■ EXERCISE REQUIREMENTS: Output the entries below without any alteration.

■ Saved data entries:
◇ ◇ ◇ ◇ ◇
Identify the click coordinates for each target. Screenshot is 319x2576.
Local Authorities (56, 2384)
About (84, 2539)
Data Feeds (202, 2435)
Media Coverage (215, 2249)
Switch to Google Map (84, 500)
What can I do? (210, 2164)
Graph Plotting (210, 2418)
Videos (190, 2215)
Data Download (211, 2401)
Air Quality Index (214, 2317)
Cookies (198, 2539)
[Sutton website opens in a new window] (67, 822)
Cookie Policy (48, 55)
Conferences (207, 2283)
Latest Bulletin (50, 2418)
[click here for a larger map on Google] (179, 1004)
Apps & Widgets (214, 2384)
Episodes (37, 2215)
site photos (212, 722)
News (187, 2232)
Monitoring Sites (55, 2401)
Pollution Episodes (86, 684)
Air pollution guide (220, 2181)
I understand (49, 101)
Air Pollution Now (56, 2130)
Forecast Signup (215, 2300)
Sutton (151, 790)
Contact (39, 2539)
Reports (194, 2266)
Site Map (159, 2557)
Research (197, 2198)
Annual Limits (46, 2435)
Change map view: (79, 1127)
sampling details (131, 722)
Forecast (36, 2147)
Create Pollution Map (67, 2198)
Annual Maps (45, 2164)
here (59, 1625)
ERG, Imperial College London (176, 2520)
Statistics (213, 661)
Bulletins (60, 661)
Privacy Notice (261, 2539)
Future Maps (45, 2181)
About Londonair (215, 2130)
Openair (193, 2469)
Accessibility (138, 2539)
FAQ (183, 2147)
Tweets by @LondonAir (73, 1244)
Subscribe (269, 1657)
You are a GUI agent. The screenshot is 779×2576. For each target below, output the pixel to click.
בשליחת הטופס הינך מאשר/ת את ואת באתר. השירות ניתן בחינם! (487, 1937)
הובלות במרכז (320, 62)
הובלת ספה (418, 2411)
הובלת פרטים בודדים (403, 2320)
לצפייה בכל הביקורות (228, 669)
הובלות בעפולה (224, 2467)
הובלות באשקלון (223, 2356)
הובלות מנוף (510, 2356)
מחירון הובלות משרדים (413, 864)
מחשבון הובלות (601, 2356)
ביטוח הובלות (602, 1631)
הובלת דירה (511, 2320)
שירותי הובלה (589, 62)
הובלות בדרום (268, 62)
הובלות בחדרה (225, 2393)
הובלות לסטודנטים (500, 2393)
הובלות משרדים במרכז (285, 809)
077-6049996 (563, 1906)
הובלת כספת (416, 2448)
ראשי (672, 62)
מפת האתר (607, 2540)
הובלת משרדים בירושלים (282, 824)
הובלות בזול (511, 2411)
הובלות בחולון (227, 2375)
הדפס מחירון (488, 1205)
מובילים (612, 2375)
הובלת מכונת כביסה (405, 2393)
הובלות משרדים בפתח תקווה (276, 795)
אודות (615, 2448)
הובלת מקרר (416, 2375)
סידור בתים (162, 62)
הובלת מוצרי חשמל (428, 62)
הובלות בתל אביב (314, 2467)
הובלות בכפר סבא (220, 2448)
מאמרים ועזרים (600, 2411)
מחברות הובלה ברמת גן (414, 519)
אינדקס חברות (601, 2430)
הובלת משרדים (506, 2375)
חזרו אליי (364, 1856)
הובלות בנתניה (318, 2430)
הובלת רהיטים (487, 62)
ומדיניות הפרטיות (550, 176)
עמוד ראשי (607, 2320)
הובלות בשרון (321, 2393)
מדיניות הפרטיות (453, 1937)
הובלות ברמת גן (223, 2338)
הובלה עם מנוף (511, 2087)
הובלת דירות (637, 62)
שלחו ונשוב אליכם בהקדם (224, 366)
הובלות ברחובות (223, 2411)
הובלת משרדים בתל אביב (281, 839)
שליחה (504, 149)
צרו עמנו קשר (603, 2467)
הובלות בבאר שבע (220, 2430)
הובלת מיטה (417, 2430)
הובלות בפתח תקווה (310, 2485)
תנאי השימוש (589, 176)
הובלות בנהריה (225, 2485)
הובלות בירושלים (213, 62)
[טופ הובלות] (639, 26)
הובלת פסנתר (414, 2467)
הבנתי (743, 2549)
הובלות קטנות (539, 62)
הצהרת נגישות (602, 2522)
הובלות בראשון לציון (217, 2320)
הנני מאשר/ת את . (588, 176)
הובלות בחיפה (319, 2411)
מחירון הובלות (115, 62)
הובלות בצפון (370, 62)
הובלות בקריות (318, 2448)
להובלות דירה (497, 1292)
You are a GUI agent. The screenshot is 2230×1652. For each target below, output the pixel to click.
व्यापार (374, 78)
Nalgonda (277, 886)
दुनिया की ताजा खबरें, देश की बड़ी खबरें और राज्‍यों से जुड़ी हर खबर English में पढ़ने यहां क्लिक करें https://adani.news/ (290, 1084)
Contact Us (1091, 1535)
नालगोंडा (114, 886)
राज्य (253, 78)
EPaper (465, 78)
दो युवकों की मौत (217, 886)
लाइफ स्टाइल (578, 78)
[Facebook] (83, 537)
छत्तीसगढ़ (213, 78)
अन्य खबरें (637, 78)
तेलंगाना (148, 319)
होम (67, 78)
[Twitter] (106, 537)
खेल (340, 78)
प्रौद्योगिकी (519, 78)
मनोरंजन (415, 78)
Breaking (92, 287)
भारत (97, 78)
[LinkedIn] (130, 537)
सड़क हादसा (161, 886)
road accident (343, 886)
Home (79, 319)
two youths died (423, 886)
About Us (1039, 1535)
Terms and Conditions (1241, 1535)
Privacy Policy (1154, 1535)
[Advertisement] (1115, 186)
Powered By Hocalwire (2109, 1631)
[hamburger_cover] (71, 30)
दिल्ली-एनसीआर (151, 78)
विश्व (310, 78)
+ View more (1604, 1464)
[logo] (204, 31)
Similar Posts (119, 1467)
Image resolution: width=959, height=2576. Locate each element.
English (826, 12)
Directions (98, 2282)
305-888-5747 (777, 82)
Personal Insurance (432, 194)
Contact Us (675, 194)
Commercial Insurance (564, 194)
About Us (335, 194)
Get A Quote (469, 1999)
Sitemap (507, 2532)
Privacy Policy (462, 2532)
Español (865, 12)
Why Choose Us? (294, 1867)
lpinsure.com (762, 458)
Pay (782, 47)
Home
◇ ◇ ◇ ◇ ◇
■ WRITTEN RESPONSE:
Identify the click coordinates for each target. Screenshot is 319x2576.
Local Authorities (56, 2384)
About (84, 2539)
Data Feeds (202, 2435)
Media Coverage (215, 2249)
Switch to Google Map (84, 500)
What can I do? (210, 2164)
Graph Plotting (210, 2418)
Videos (190, 2215)
Data Download (211, 2401)
Air Quality Index (214, 2317)
Cookies (198, 2539)
[Sutton website opens in a new window] (67, 822)
Cookie Policy (48, 55)
Conferences (207, 2283)
Latest Bulletin (50, 2418)
[click here for a larger map on Google] (179, 1004)
Apps & Widgets (214, 2384)
Episodes (37, 2215)
site photos (212, 722)
News (187, 2232)
Monitoring Sites (55, 2401)
Pollution Episodes (86, 684)
Air pollution guide (220, 2181)
I understand (49, 101)
Air Pollution Now (56, 2130)
Forecast Signup (215, 2300)
Sutton (151, 790)
Contact (39, 2539)
Reports (194, 2266)
Site Map (159, 2557)
Research (197, 2198)
Annual Limits (46, 2435)
Change map view: (79, 1127)
sampling details (131, 722)
Forecast (36, 2147)
Create Pollution Map (67, 2198)
Annual Maps (45, 2164)
here (59, 1625)
ERG, Imperial College London (176, 2520)
Statistics (213, 661)
Bulletins (60, 661)
Privacy Notice (261, 2539)
Future Maps (45, 2181)
About Londonair (215, 2130)
Openair (193, 2469)
Accessibility (138, 2539)
FAQ (183, 2147)
Tweets by @LondonAir (73, 1244)
Subscribe (269, 1657)
You are a GUI agent. The screenshot is 779×2576. For each target below, output the pixel to click.
בשליחת הטופס הינך מאשר/ת את ואת באתר. השירות ניתן בחינם! (487, 1937)
הובלות במרכז (320, 62)
הובלת ספה (418, 2411)
הובלת פרטים בודדים (403, 2320)
לצפייה בכל הביקורות (228, 669)
הובלות בעפולה (224, 2467)
הובלות באשקלון (223, 2356)
הובלות מנוף (510, 2356)
מחירון הובלות משרדים (413, 864)
מחשבון הובלות (601, 2356)
ביטוח הובלות (602, 1631)
הובלת דירה (511, 2320)
שירותי הובלה (589, 62)
הובלות בדרום (268, 62)
הובלות בחדרה (225, 2393)
הובלות לסטודנטים (500, 2393)
הובלות משרדים במרכז (285, 809)
077-6049996 (563, 1906)
הובלת כספת (416, 2448)
ראשי (672, 62)
מפת האתר (607, 2540)
הובלת משרדים בירושלים (282, 824)
הובלות בזול (511, 2411)
הובלות בחולון (227, 2375)
הדפס מחירון (488, 1205)
מובילים (612, 2375)
הובלת מכונת כביסה (405, 2393)
הובלות משרדים בפתח תקווה (276, 795)
אודות (615, 2448)
הובלת מקרר (416, 2375)
סידור בתים (162, 62)
הובלת מוצרי חשמל (428, 62)
הובלות בתל אביב (314, 2467)
הובלות בכפר סבא (220, 2448)
מאמרים ועזרים (600, 2411)
מחברות הובלה ברמת גן (414, 519)
אינדקס חברות (601, 2430)
הובלת משרדים (506, 2375)
חזרו אליי (364, 1856)
הובלות בנתניה (318, 2430)
הובלת רהיטים (487, 62)
ומדיניות הפרטיות (550, 176)
עמוד ראשי (607, 2320)
הובלות בשרון (321, 2393)
מדיניות הפרטיות (453, 1937)
הובלות ברמת גן (223, 2338)
הובלה עם מנוף (511, 2087)
הובלת דירות (637, 62)
שלחו ונשוב אליכם בהקדם (224, 366)
הובלות ברחובות (223, 2411)
הובלת משרדים בתל אביב (281, 839)
שליחה (504, 149)
צרו עמנו קשר (603, 2467)
הובלות בבאר שבע (220, 2430)
הובלת מיטה (417, 2430)
הובלות בפתח תקווה (310, 2485)
תנאי השימוש (589, 176)
הובלות בנהריה (225, 2485)
הובלות בירושלים (213, 62)
[טופ הובלות] (639, 26)
הובלת פסנתר (414, 2467)
הבנתי (743, 2549)
הובלות קטנות (539, 62)
הצהרת נגישות (602, 2522)
הובלות בראשון לציון (217, 2320)
הנני מאשר/ת את . (588, 176)
הובלות בחיפה (319, 2411)
מחירון הובלות (115, 62)
הובלות בצפון (370, 62)
הובלות בקריות (318, 2448)
להובלות דירה (497, 1292)
You are a GUI agent. The screenshot is 2230×1652. For each target below, output the pixel to click.
व्यापार (374, 78)
Nalgonda (277, 886)
दुनिया की ताजा खबरें, देश की बड़ी खबरें और राज्‍यों से जुड़ी हर खबर English में पढ़ने यहां क्लिक करें https://adani.news/ (290, 1084)
Contact Us (1091, 1535)
नालगोंडा (114, 886)
राज्य (253, 78)
EPaper (465, 78)
दो युवकों की मौत (217, 886)
लाइफ स्टाइल (578, 78)
[Facebook] (83, 537)
छत्तीसगढ़ (213, 78)
अन्य खबरें (637, 78)
तेलंगाना (148, 319)
होम (67, 78)
[Twitter] (106, 537)
खेल (340, 78)
प्रौद्योगिकी (519, 78)
मनोरंजन (415, 78)
Breaking (92, 287)
भारत (97, 78)
[LinkedIn] (130, 537)
सड़क हादसा (161, 886)
road accident (343, 886)
Home (79, 319)
two youths died (423, 886)
About Us (1039, 1535)
Terms and Conditions (1241, 1535)
Privacy Policy (1154, 1535)
[Advertisement] (1115, 186)
Powered By Hocalwire (2109, 1631)
[hamburger_cover] (71, 30)
दिल्ली-एनसीआर (151, 78)
विश्व (310, 78)
+ View more (1604, 1464)
[logo] (204, 31)
Similar Posts (119, 1467)
Image resolution: width=959, height=2576. Locate each element.
English (826, 12)
Directions (98, 2282)
305-888-5747 (777, 82)
Personal Insurance (432, 194)
Contact Us (675, 194)
Commercial Insurance (564, 194)
About Us (335, 194)
Get A Quote (469, 1999)
Sitemap (507, 2532)
Privacy Policy (462, 2532)
Español (865, 12)
Why Choose Us? (294, 1867)
lpinsure.com (762, 458)
Pay (782, 47)
Home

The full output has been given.